“Even prior to my departure from Tibet in March 1959, I had come to the conclusion that in the changing circumstances of the modern world, the system of governance in Tibet must be modified and amended so as to allow the elected representatives of the people to play a more effective role in guiding and shaping the social and economic policies of the State. I also firmly believed that this could only be done through democratic institutions based on social and economic justice.”

His Holiness the 14th Dalai Lama, Foreword to the Constitution for Tibet, drafted in 1963


The Tibetan Parliament-in-Exile is the highest legislative body of the Central Tibetan Administration (CTA). It is one of the three pillars of Tibetan democratic governance – the Judiciary, Legislature and the Kashag (Executive).

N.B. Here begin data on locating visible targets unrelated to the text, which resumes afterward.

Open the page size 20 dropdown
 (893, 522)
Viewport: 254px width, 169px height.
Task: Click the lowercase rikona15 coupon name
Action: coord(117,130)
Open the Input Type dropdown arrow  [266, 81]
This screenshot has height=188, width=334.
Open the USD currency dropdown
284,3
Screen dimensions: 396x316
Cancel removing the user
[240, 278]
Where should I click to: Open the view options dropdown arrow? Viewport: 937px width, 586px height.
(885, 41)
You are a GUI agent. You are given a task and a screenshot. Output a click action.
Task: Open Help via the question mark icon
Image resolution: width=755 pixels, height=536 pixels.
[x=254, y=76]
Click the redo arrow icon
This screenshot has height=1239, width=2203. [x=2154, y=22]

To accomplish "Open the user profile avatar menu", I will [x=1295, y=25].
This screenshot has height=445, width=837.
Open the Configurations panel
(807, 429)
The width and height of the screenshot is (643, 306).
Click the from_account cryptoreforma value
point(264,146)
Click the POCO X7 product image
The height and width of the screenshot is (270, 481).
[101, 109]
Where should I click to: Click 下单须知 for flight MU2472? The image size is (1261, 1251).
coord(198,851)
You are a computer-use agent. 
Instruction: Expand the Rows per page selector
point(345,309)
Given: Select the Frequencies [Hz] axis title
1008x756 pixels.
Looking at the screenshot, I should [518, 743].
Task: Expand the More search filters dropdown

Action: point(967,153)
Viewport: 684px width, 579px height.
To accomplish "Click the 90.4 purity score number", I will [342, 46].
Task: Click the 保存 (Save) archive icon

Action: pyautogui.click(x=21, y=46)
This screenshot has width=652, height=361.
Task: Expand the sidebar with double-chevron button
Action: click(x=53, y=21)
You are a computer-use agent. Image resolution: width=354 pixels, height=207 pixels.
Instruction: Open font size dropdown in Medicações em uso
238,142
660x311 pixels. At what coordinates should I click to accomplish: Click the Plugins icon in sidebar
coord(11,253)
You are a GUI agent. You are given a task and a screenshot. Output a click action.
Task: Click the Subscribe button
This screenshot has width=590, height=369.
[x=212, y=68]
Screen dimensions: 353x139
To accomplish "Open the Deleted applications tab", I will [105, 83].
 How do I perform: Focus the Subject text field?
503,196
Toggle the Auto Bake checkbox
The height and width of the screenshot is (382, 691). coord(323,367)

The democratisation of the Tibetan polity has long been an aspiration of His Holiness the 14th Dalai Lama. He had, in fact, initiated the reforms in Tibet itself but this was interrupted due to China’s invasion in 1949/50. Prior to the Chinese invasion, Tibetans experienced little or no democratic governance since important decisions were taken by the Tsogdu (National Assembly), a composition of Kalons (Cabinet members), abbots of the three great monasteries and societal representatives. No direct elections were held. Following His Holiness the Dalai Lama’s escape into India in 1959, he formally outlined an introduction of democratic polity in Bodhgaya, India in February 1960. He advised the exile Tibetans to set up an elected body comprising three exile representatives from the three traditional Tibetan provinces and one each from the four schools of Tibetan Buddhism. Elections were duly held and 13 representatives termed ‘Deputies’ were elected and designated as the ‘Commission of Tibetan People’s Deputies’ (CTPD). They took their oath on 2 September 1960. This historic date was later celebrated as ‘Tibetan Democracy Day’.